Entrevista:O Estado inteligente

segunda-feira, agosto 18, 2008

A Petrobrás e o futuro do Brasil José Goldemberg


Perguntaram certa vez ao presidente francês François Mitterrand o que faltara para abrilhantar o seu longo governo de 14 anos de duração, e a resposta veio rápida: "Uma guerra." Este episódio, verídico, mostra claramente como são grandes as ilusões que se tem de governantes que lutam como leões para alcançar o poder e, quando o alcançam, desapontam a todos, inclusive a eles mesmos. Apesar das aparências, a grande maioria dos governos realiza pouco que possa ser considerado duradouro - e eles são esquecidos rapidamente.

Seria este o caso do atual governo do nosso país?

Não necessariamente, pois, no momento, existe um problema no Brasil que não envolve uma guerra, mas pode definir se o nosso futuro vai ser brilhante ou medíocre, e está ligado à maneira como o atual governo vai administrar o futuro da Petrobrás.

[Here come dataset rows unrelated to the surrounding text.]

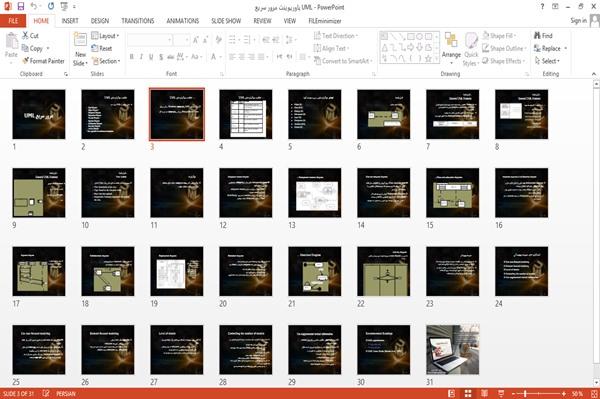The image size is (600, 399).
Task: Click the Replace button
Action: point(550,48)
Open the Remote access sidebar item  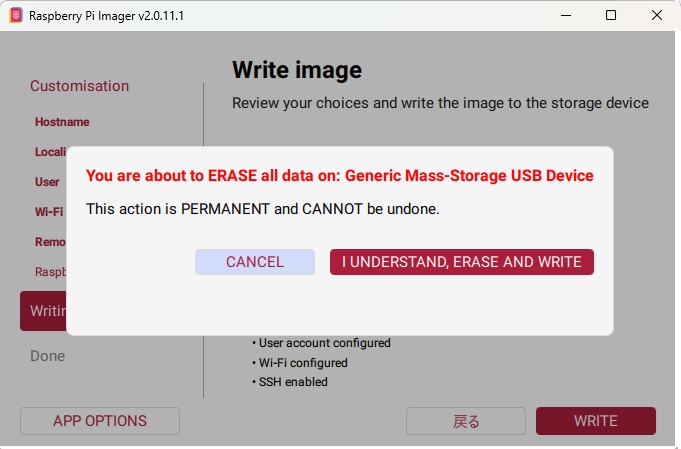50,242
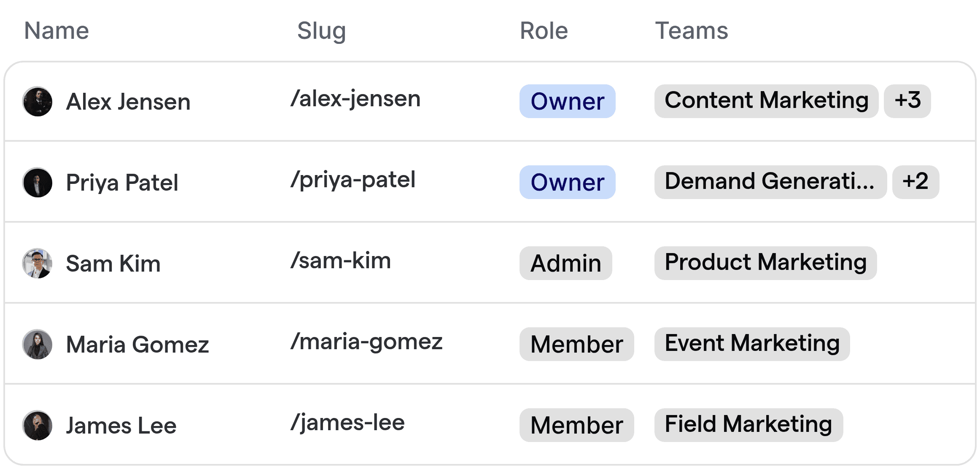
Task: Sort by the Role column header
Action: coord(543,31)
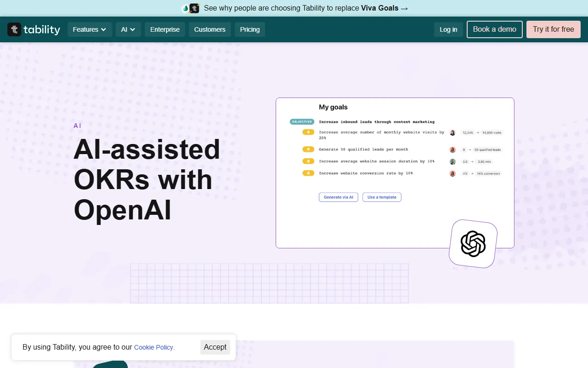This screenshot has height=368, width=588.
Task: Accept the cookie policy notice
Action: (x=215, y=347)
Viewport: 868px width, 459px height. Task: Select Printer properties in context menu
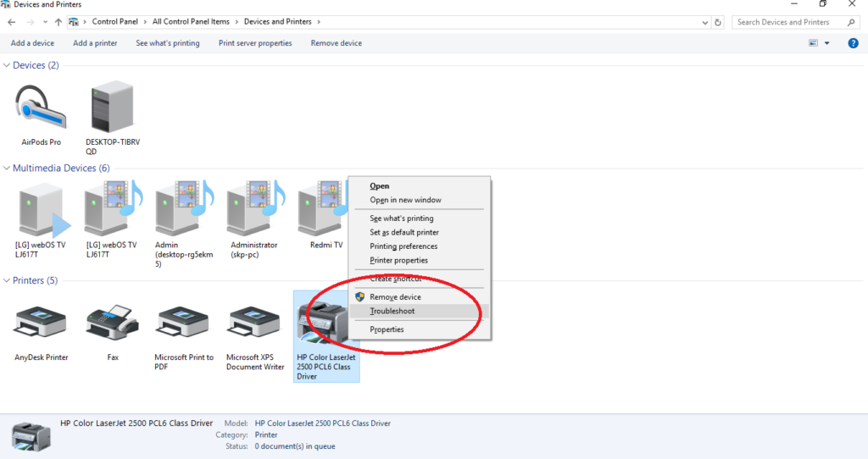pos(398,260)
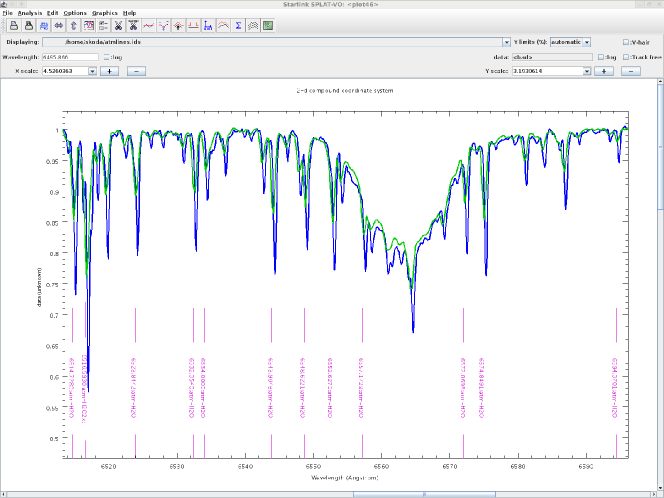
Task: Enable the Track free checkbox
Action: pos(626,57)
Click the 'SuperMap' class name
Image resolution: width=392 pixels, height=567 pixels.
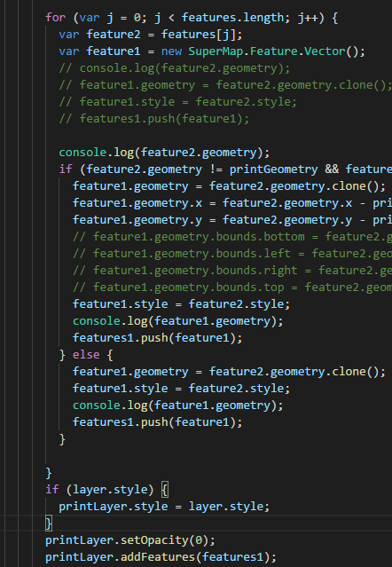pos(216,51)
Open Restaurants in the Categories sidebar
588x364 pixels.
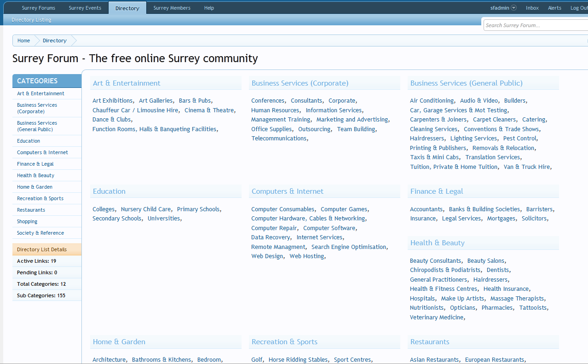[x=31, y=210]
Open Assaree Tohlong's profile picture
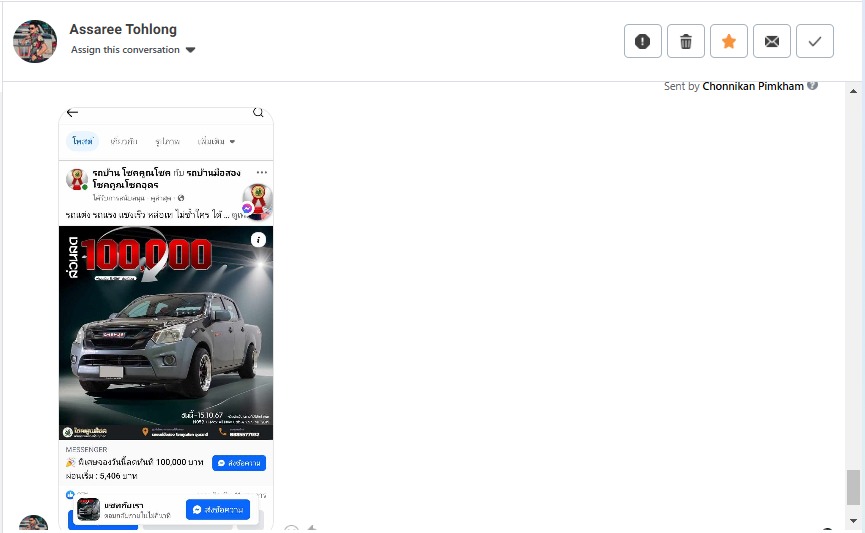This screenshot has height=533, width=865. pos(35,41)
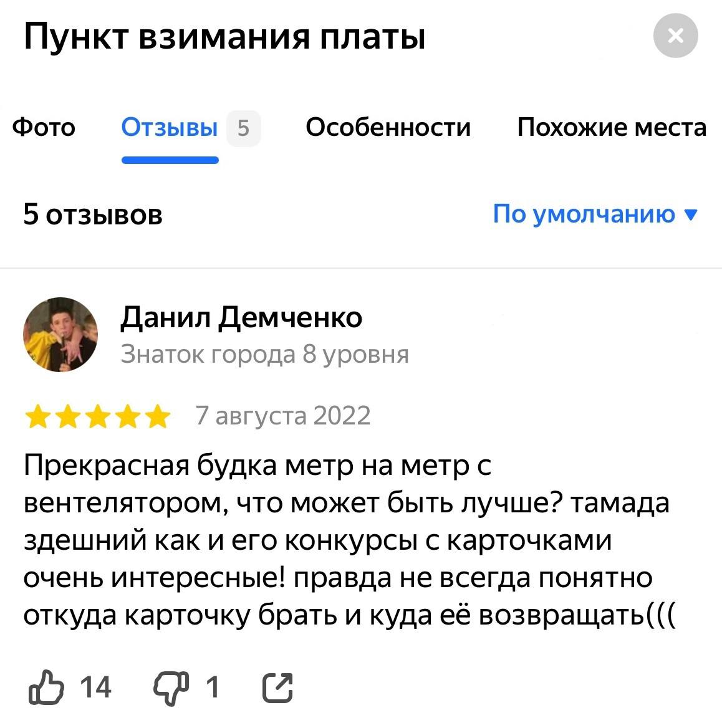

A empresa, responsável pelo que acontece em grande parte com o petróleo no País, descobriu não apenas uma nova reserva de petróleo, como tem feito com sucesso nos últimos anos, mas uma imensa província petrolífera, a mais de 7 quilômetros abaixo do nível do mar, numa região que não havia sido explorada, sob uma camada de vários quilômetros de espessura de sal. Isso não aconteceu por sorte ou acaso, mas como resultado de um duro trabalho de pesquisa e prospecção, usando técnicas pioneiras desenvolvidas pela própria Petrobrás, e que custou centenas de milhões de dólares. O campo descoberto (o de Tupi) tem cerca de 8 bilhões de barris de petróleo, mais da metade de todas as outras reservas brasileiras, e a Petrobrás tem a concessão para explorá-lo.

Até aí, nenhum problema e boas perspectivas, o que acontece, contudo, é que - ao que tudo indica - a área chamada de "pré-sal" tem uma extensão muito maior do que o Campo de Tupi e poderia tornar o País um grande produtor e exportador de petróleo, comparável aos atuais membros dominantes da Opep.

Essa perspectiva, talvez um pouco otimista, deu origem à proposta de criar uma nova empresa estatal que licitaria os novos blocos de exploração, já que apenas cerca de 25% dos blocos já licitados estão hoje nas mãos da Petrobrás - o que não é nenhuma novidade em relação ao atual modelo de concessões. A novidade seria a de que a nova empresa contrataria empresas de petróleo para operar os campos petrolíferos, inclusive a própria Petrobrás, pagando pelos serviços, mas ficando com o petróleo. Além disso, meras prestadoras de serviço não investiriam em pesquisas, como a Petrobrás tem feito.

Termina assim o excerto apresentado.